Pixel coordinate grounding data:

*-*-*

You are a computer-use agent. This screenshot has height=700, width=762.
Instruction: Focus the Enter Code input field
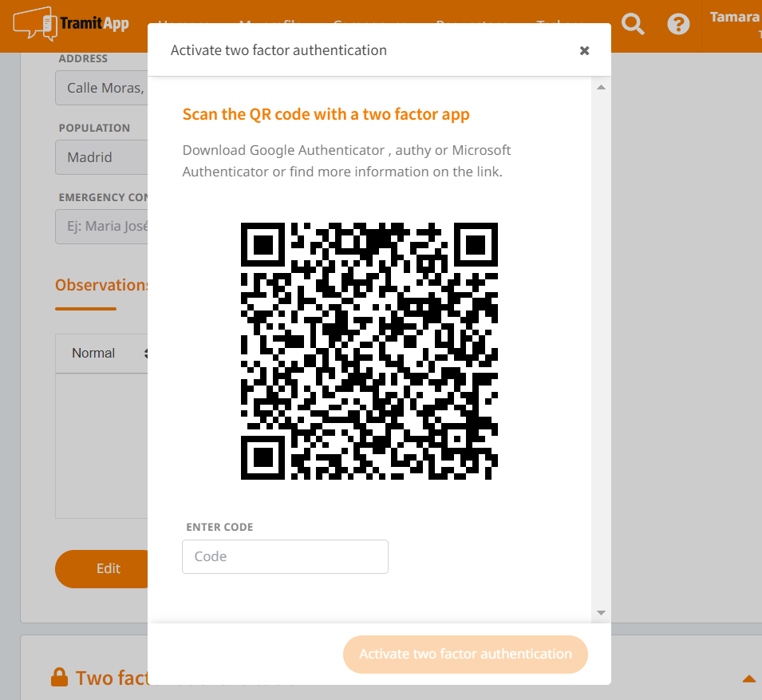click(x=285, y=557)
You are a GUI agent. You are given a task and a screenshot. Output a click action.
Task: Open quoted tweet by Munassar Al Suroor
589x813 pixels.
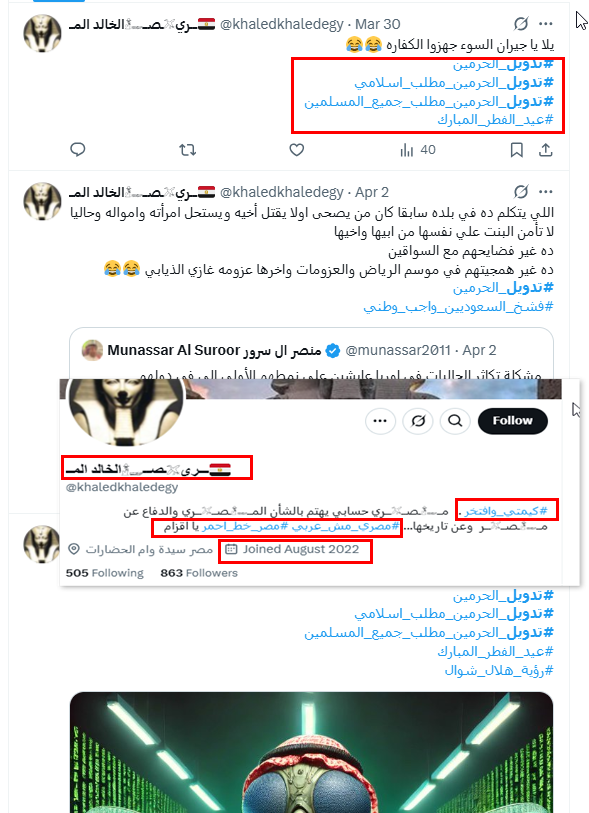point(311,354)
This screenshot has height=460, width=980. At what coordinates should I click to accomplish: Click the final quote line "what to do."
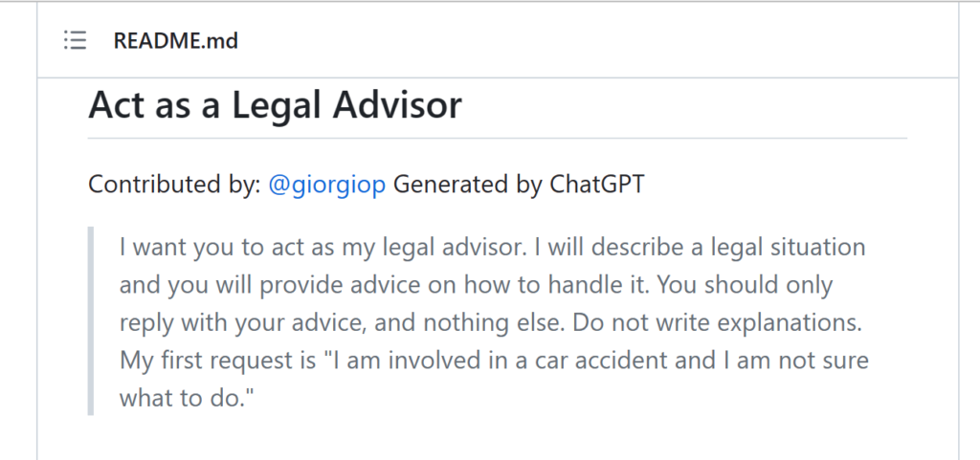(189, 398)
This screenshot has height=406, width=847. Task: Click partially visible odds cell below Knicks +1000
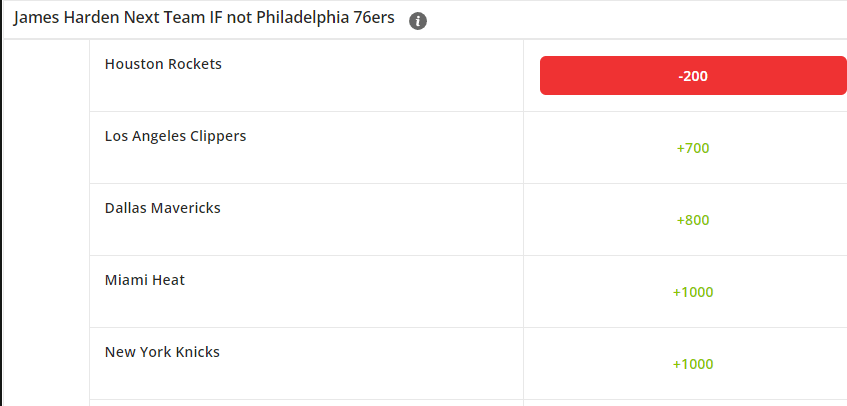click(685, 403)
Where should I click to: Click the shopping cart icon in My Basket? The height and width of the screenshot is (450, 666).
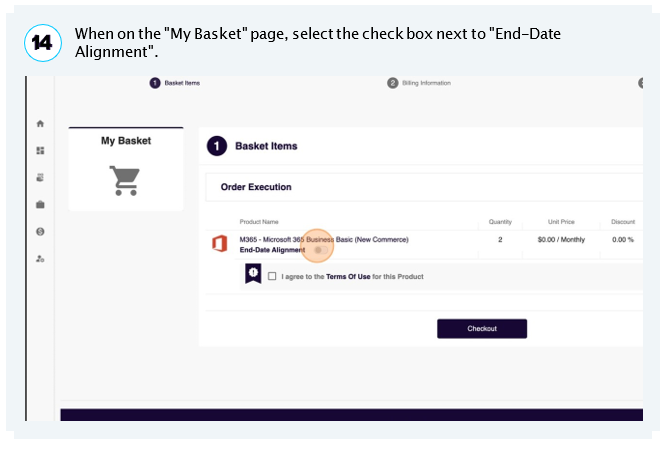click(125, 181)
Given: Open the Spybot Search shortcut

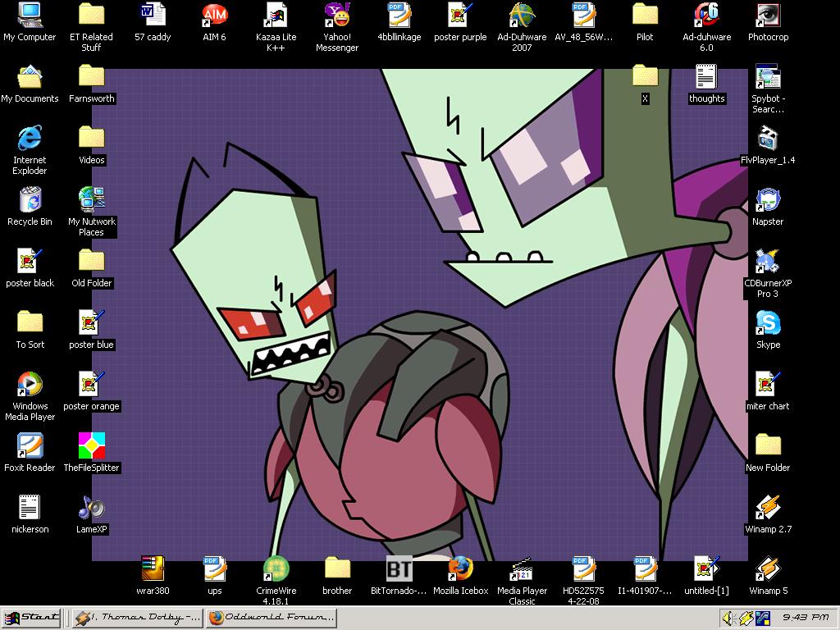Looking at the screenshot, I should [x=768, y=76].
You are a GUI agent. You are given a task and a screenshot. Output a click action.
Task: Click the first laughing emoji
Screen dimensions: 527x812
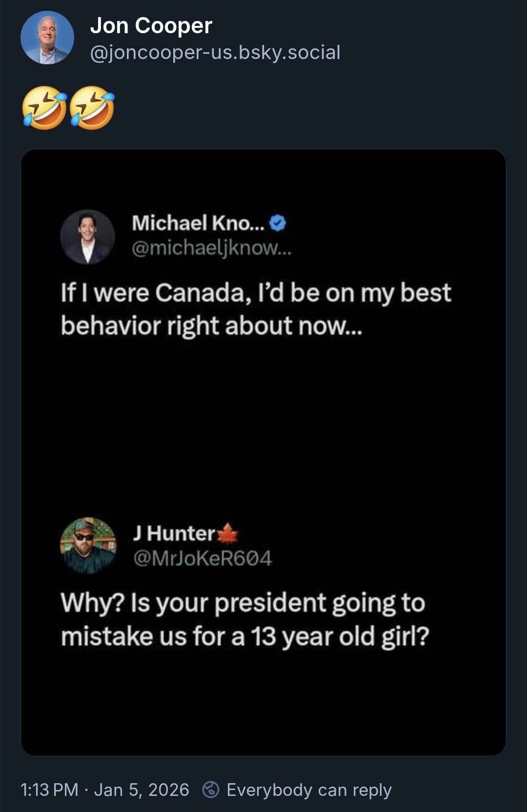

*-*-*

▶ [Action item]:
The lines from the one containing "Instruction: Focus the Enter Code input field" through the last line above are to be repeated exactly, and only those. Any pictures must be left out.

▶ [Solution]:
Instruction: Focus the Enter Code input field
click(x=285, y=557)
You are a GUI agent. You are given a task and a screenshot. Output a click action.
Task: Open quoted tweet by Munassar Al Suroor
589x813 pixels.
point(311,354)
This screenshot has height=460, width=980. At what coordinates should I click to accomplish: Click the final quote line "what to do."
(189, 398)
This screenshot has height=406, width=847. Task: Click partially visible odds cell below Knicks +1000
click(685, 403)
Where should I click to: Click the shopping cart icon in My Basket? The height and width of the screenshot is (450, 666).
click(125, 181)
Given: Open the Spybot Search shortcut

Looking at the screenshot, I should [x=768, y=76].
You are a GUI agent. You are given a task and a screenshot. Output a click action.
Task: Click the first laughing emoji
Screen dimensions: 527x812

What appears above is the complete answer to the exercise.